Lexington, KY, March 28, 2016 (GLOBE NEWSWIRE) -- Rhino Resource Partners LP (OTCQB: RHNO) (“Rhino”) announced today that the Board of Directors of its general partner has approved a 1-for-10 reverse split on its common units and its subordinated units, effective after the market closes on April 18, 2016. The common units will begin trading on a split-adjusted basis on April 19, 2016.

Pursuant to the reverse unit split, common unitholders will receive one common unit for every 10 common units owned at the close of business on April 18, 2016 and subordinated unitholders will receive one subordinated unit for every 10 subordinated units owned at the close of business on April 18, 2016. All fractional units created by the reverse unit split will be rounded to the nearest whole unit, as provided by Rhino’s partnership agreement. Rhino’s common unit count will be reduced from approximately 76.9 million outstanding common units to approximately 7.7 million outstanding common units post-split.  Rhino’s subordinated unit count will be reduced from approximately 12.4 million outstanding subordinated units to approximately 1.2 million subordinated units post-split.  Rhino’s common units will continue to trade on the OTCQB under the symbol “RHNO” but will trade under a new CUSIP. 
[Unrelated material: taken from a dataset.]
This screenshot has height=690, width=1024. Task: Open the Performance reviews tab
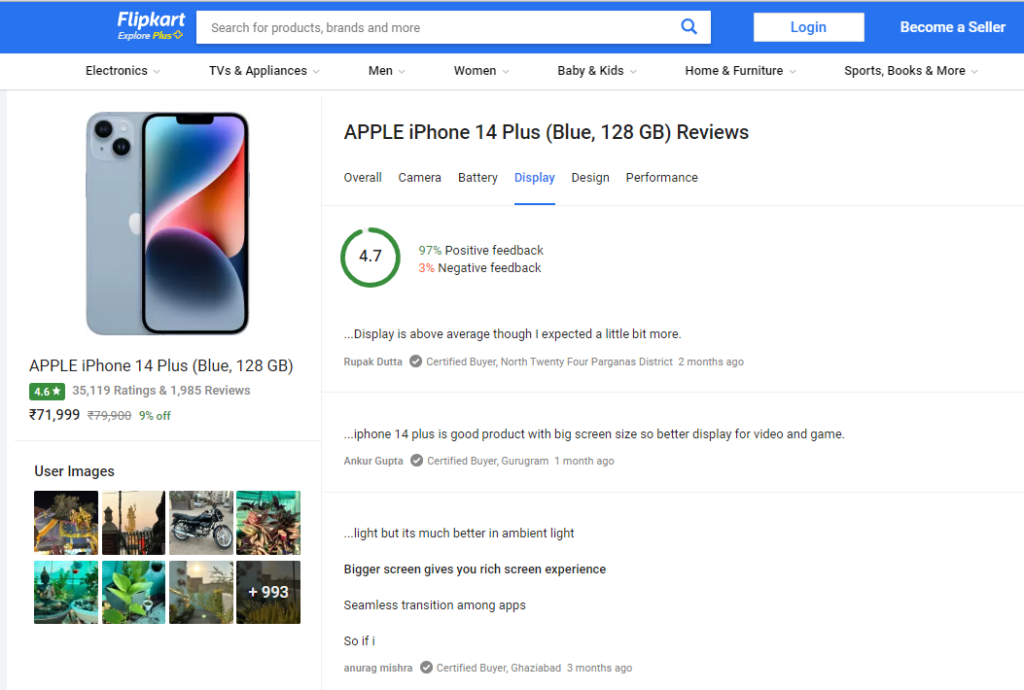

Rhino does not anticipate any material adverse tax impact to the unitholders as a result of the reverse unit split. Rhino has been advised that for federal income tax purposes (i) no gain or loss should be recognized by unitholders as a result of the reverse unit split except to the extent there is a shift among unitholders as a result of rounding in lieu of issuing fractional units, (ii) each unitholder’s federal tax basis in the common units and subordinated units held of record at the close of trading on April 18, 2016 should be allocated proportionately among the common units and subordinated units, as applicable, received pursuant to the reverse unit split and (iii) that the holding period of the newly issued common units and subordinated units should be the same as the holding period of the existing common units and subordinated units, as applicable, to which they relate.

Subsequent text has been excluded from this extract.